A few years ago at a TED conference, marketing guru Seth Godin had an exchange with Sheryl Connelly, Ford Motor Company’s futurist. He said that she must be very frustrated. She asked him why. Seth said that a futurist’s job is to get people to change, change is hard, and so it must be frustrating to do that inside a big company like Ford.
In that brief interaction, Seth encapsulated the audacity of a futurist – why change is so hard, and why, for a large global business, embracing it is essential for growth. It’s as much of a human truth as it is a corporate one. And it’s a fine line that Connelly walks every day.

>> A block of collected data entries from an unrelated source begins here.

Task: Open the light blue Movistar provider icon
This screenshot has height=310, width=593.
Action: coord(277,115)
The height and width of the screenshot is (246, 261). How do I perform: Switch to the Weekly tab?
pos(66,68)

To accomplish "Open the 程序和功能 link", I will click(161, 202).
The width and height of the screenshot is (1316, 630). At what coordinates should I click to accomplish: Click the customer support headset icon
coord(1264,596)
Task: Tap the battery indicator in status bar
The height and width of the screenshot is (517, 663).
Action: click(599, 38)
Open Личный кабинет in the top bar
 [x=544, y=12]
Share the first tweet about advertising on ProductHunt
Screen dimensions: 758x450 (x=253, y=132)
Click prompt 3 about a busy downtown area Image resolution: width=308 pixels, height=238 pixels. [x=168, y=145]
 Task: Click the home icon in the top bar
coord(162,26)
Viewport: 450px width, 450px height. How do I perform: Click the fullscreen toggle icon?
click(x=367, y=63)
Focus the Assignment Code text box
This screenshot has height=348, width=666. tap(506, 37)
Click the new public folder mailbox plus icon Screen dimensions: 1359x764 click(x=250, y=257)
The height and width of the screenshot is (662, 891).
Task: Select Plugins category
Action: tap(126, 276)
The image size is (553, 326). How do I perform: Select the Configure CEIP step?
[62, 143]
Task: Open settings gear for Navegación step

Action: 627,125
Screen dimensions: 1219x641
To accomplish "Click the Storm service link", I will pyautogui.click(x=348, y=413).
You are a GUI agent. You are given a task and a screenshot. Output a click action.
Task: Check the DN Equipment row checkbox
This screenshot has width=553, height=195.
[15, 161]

Subscribe to the Outside In podcast:
“I’ll be the only person you’ll run into at Ford who tells you, ‘My job is to think about anything but cars,’” she says. As a futurist, Connelly’s task is to examine five global forces – social, technological, economic, environmental, and political – put them in context, then bring that outside perspective inside one of largest car companies in the world.
“You can look at these five forces to understand how they might come together and get a purview of what will shape consumer values, attitudes, and behaviors. I think that is a really worthwhile endeavor for businesses around the world,” she says.
For a business like Ford, making sense of the forces that shape the changing world around us is invaluable. I had the pleasure of attending the Ford Trends summit where Connelly and a panel of TED Fellows revealed top findings from the 2018 Ford Trends Report at TED Headquarters in New York City. After the summit, I spoke with Connelly on the Outside In podcast.
Connelly is adamant that, despite her title, neither she nor anyone else can predict the future. “My job is to change the conversation. To have people consider outcomes that are likely or plausible. To be provocative so that you force an organization to become more nimble and more robust when it comes to strategy.”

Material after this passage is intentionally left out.